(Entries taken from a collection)

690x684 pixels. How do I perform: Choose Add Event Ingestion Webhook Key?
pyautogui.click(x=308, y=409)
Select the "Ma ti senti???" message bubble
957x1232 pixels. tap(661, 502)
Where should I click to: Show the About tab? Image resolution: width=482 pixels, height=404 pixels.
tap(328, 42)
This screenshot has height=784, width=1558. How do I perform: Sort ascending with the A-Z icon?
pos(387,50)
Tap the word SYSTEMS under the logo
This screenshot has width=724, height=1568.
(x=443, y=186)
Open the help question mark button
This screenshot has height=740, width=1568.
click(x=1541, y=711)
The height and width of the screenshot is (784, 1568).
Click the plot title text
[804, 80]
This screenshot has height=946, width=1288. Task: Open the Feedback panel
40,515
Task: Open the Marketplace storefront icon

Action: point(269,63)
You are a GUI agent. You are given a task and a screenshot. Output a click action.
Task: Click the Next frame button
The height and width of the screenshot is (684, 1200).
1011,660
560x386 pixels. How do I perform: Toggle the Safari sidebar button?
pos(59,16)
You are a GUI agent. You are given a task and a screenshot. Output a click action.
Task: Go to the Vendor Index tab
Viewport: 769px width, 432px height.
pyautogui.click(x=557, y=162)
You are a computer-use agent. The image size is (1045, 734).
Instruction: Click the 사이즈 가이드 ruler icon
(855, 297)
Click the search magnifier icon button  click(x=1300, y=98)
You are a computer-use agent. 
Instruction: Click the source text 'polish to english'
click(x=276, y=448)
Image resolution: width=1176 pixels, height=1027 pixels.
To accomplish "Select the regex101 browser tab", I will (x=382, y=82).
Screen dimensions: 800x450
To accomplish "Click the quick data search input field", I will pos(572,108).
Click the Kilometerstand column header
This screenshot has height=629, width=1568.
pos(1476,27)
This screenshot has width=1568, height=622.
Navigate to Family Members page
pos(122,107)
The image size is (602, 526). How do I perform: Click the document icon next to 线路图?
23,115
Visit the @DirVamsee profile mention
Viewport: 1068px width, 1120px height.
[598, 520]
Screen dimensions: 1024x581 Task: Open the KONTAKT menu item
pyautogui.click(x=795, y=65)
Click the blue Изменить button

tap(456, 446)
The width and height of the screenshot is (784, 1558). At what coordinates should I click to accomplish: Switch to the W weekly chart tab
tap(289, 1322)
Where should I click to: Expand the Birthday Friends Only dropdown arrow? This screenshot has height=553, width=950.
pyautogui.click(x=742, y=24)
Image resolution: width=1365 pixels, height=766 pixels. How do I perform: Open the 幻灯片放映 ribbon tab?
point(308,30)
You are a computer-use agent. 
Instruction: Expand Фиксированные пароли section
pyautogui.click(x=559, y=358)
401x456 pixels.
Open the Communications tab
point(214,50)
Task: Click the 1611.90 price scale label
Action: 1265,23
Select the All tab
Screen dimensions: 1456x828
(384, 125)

### [Task details]
For each line in the data above that contains the string "search", extract the line.

### [Response to the task]
Click the search magnifier icon button  click(x=1300, y=98)
To accomplish "Click the quick data search input field", I will pos(572,108).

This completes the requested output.